_About this task:_
Retype exactly the lines from the one containing "This screenshot has" through the last line of the records below, including both, and leave out any pictures.

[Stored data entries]

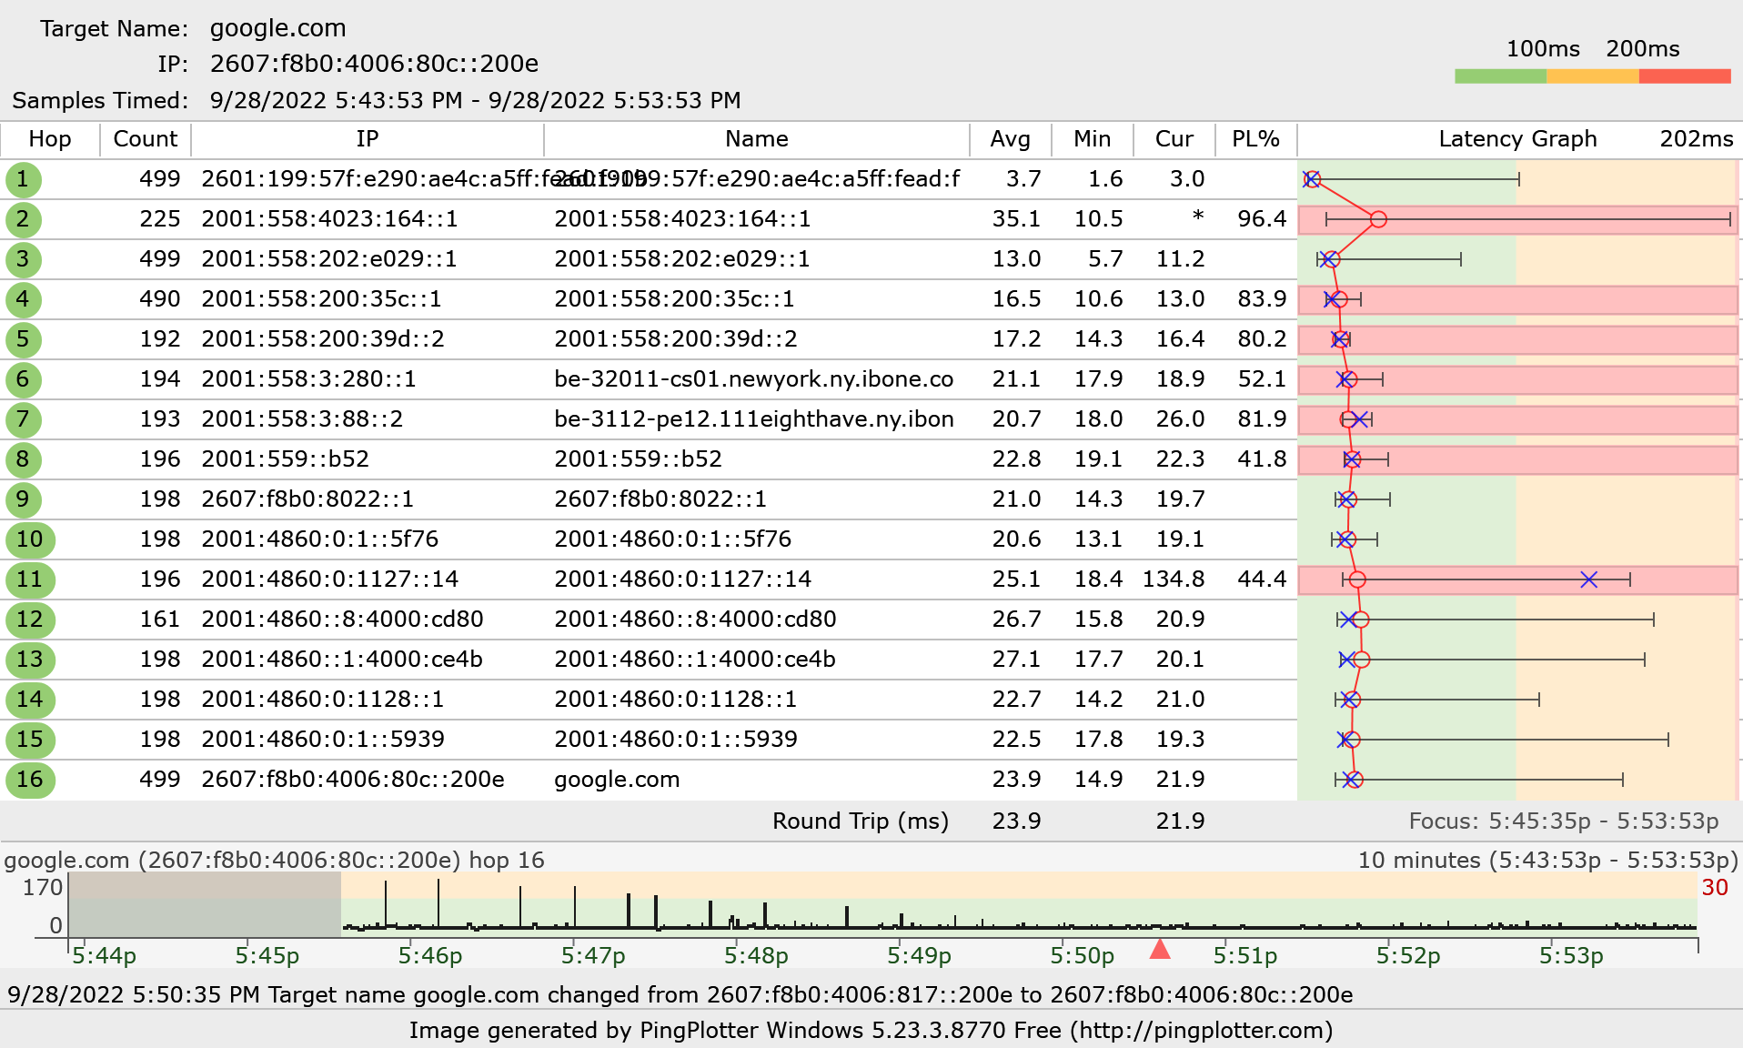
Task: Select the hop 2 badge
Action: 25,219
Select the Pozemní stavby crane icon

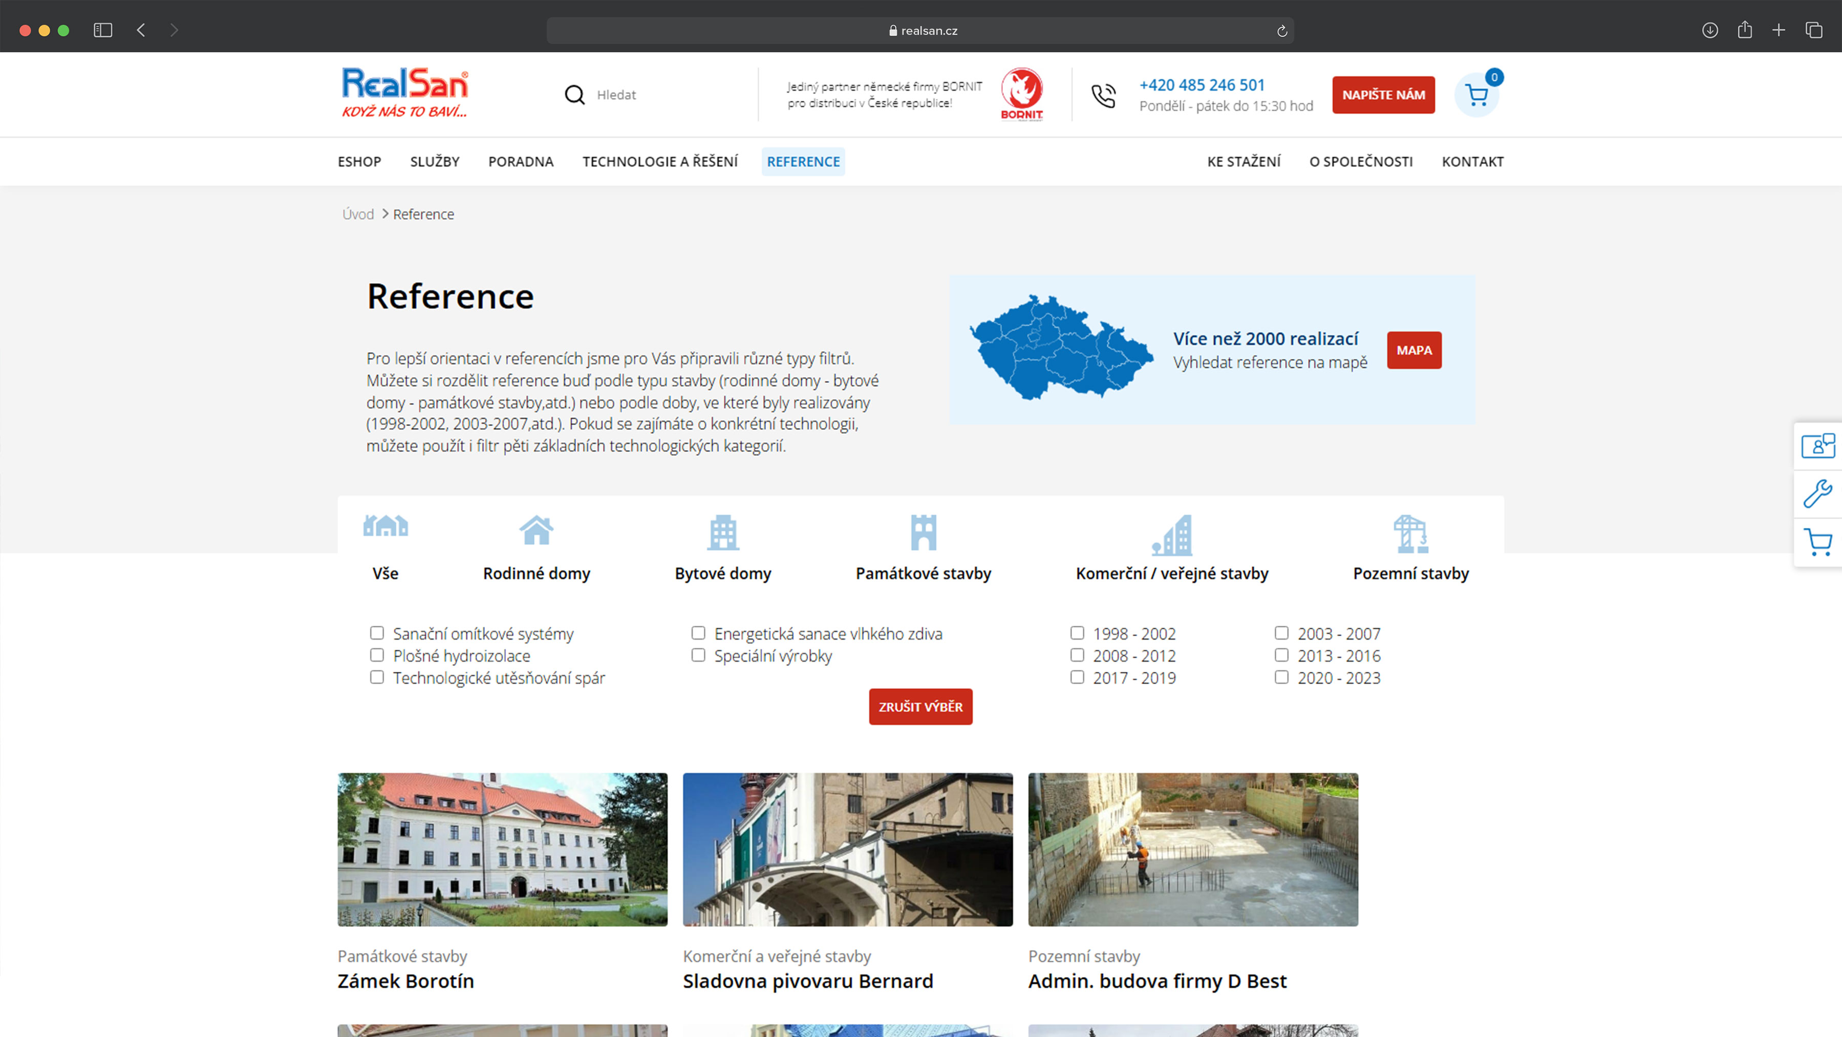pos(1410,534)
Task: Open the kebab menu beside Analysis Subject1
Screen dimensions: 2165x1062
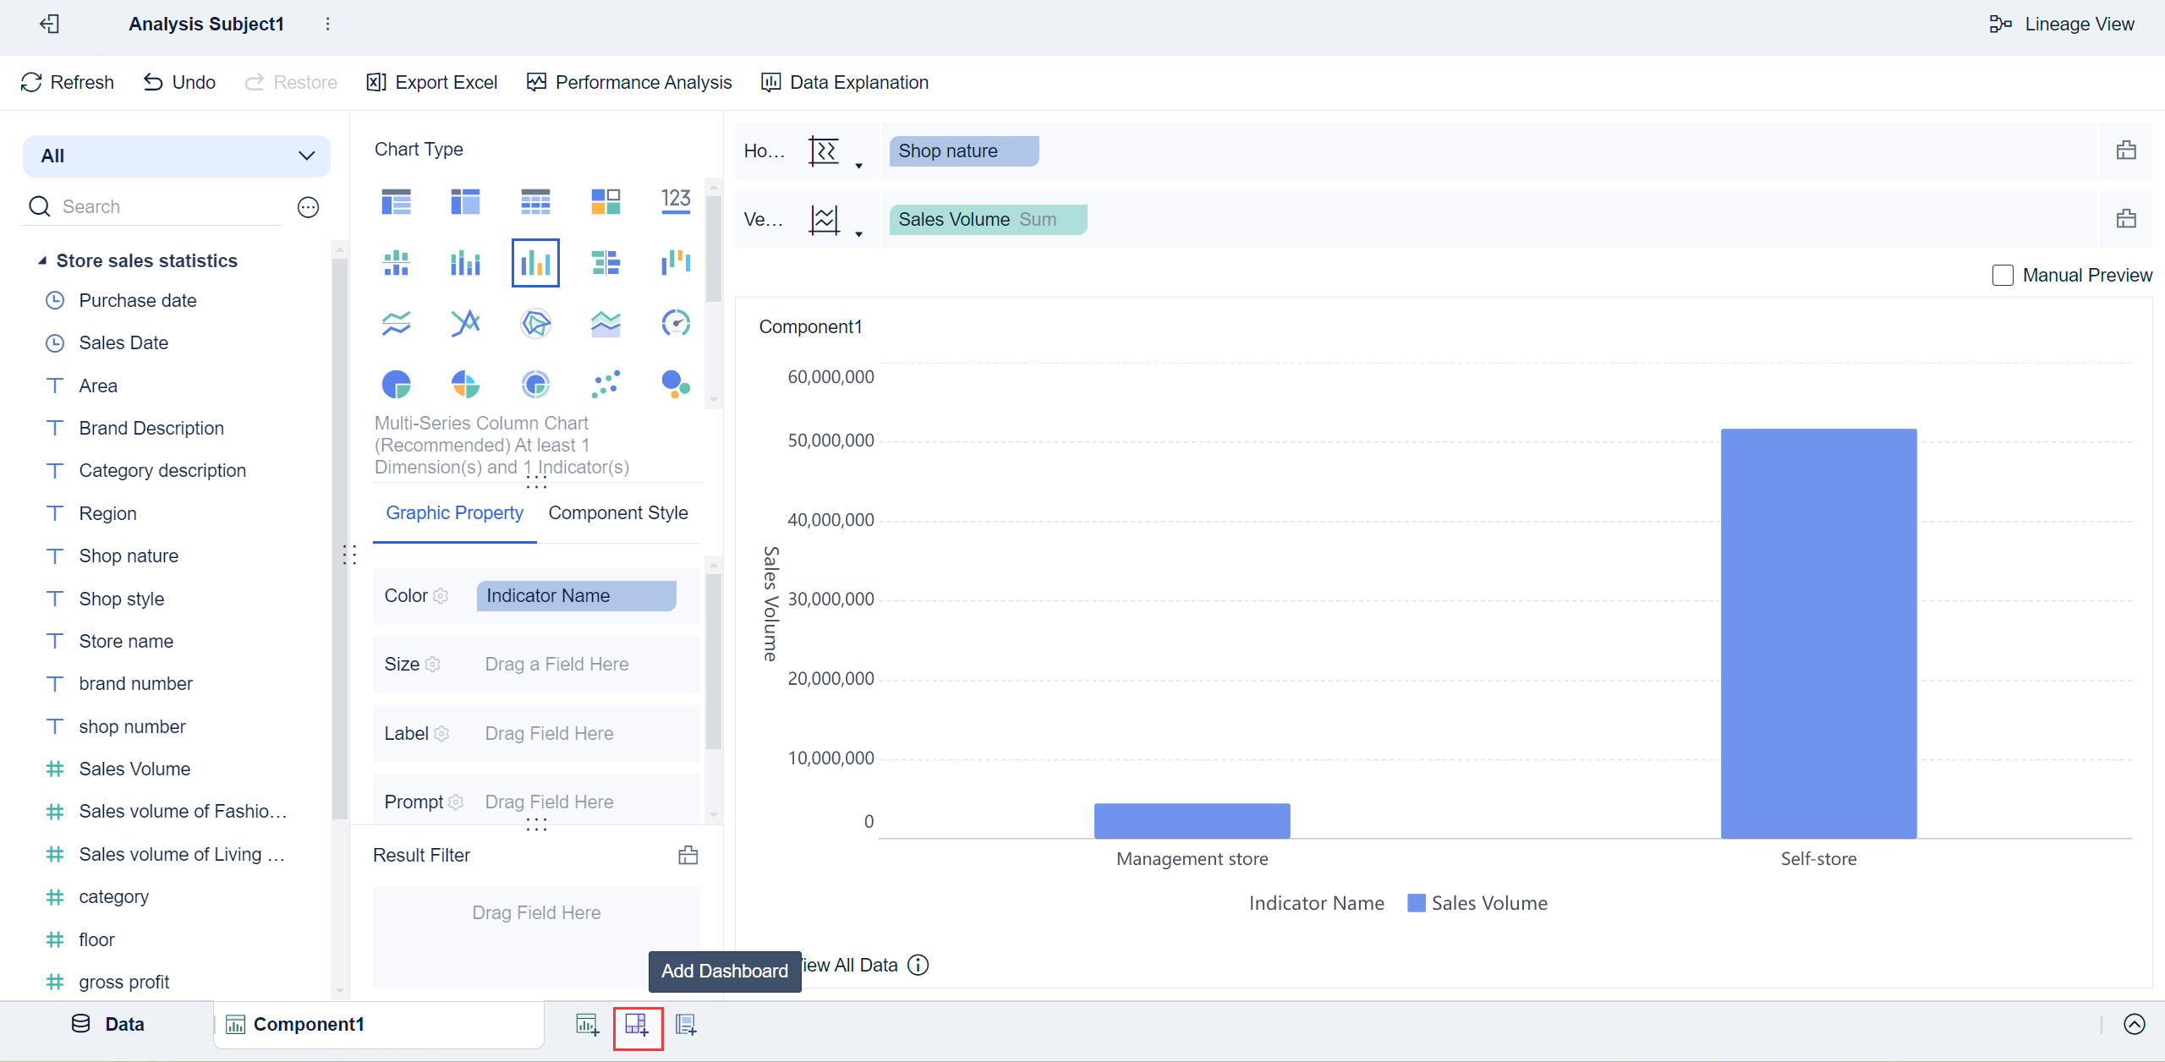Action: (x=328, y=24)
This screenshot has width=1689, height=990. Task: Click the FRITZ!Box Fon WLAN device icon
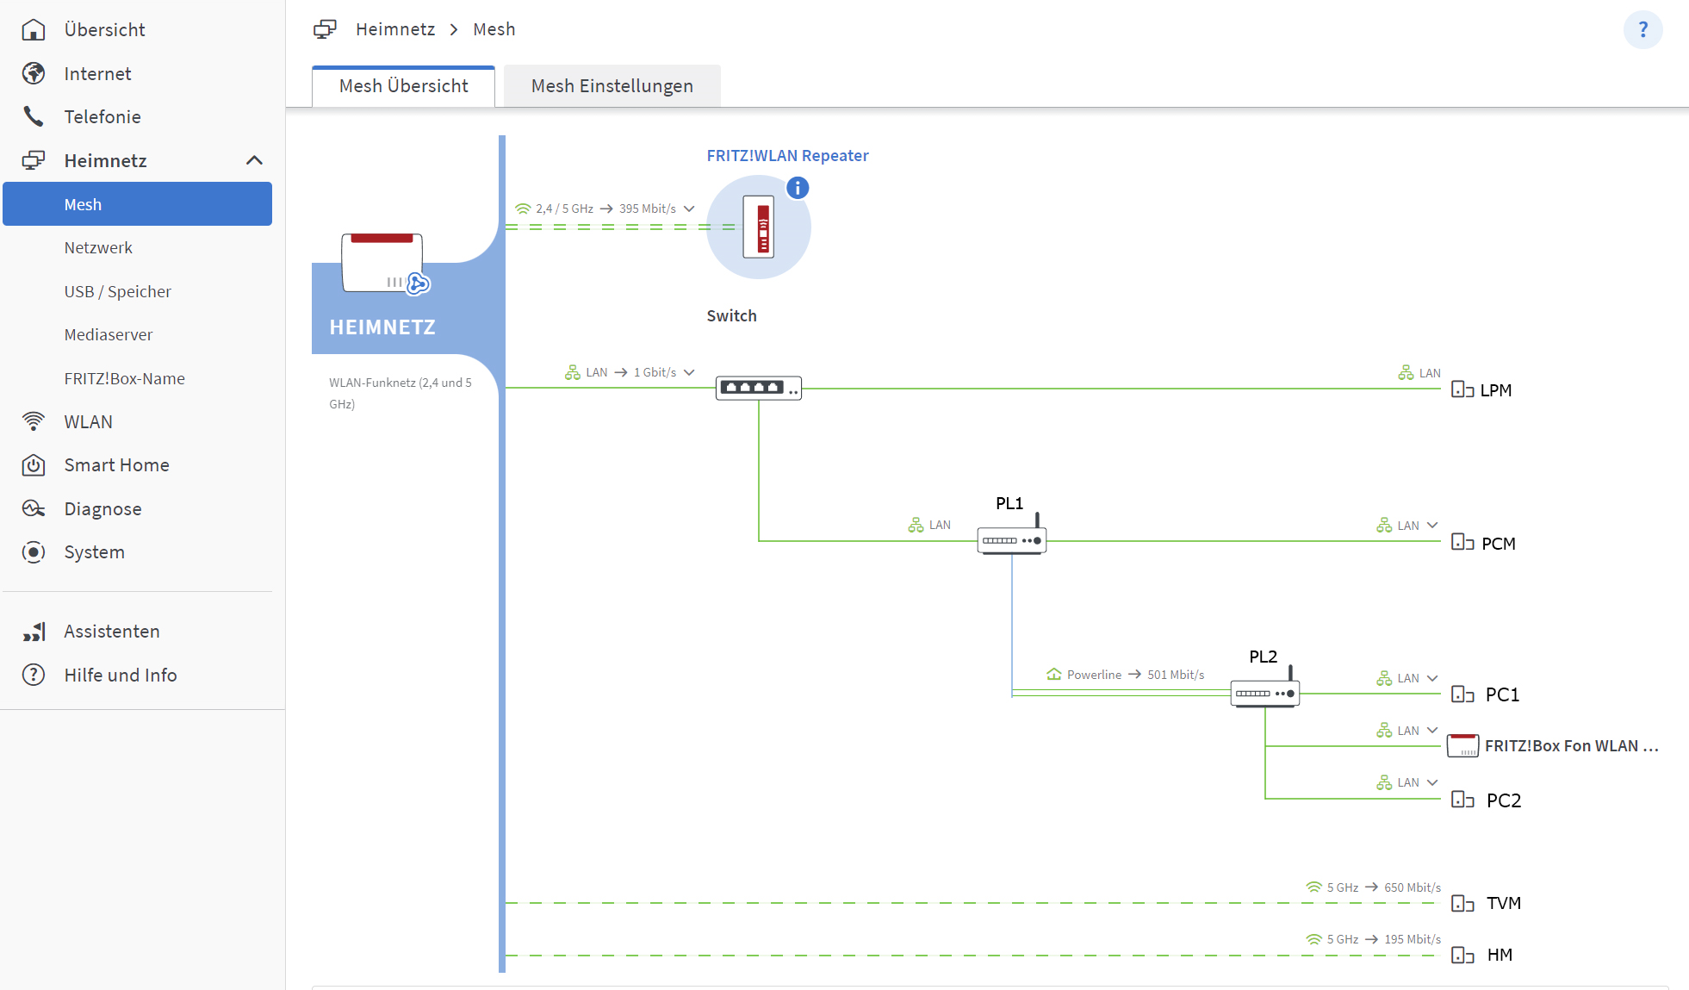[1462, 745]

_Expected output:_
This screenshot has width=1689, height=990. Task: Click the FRITZ!Box Fon WLAN device icon
[1462, 745]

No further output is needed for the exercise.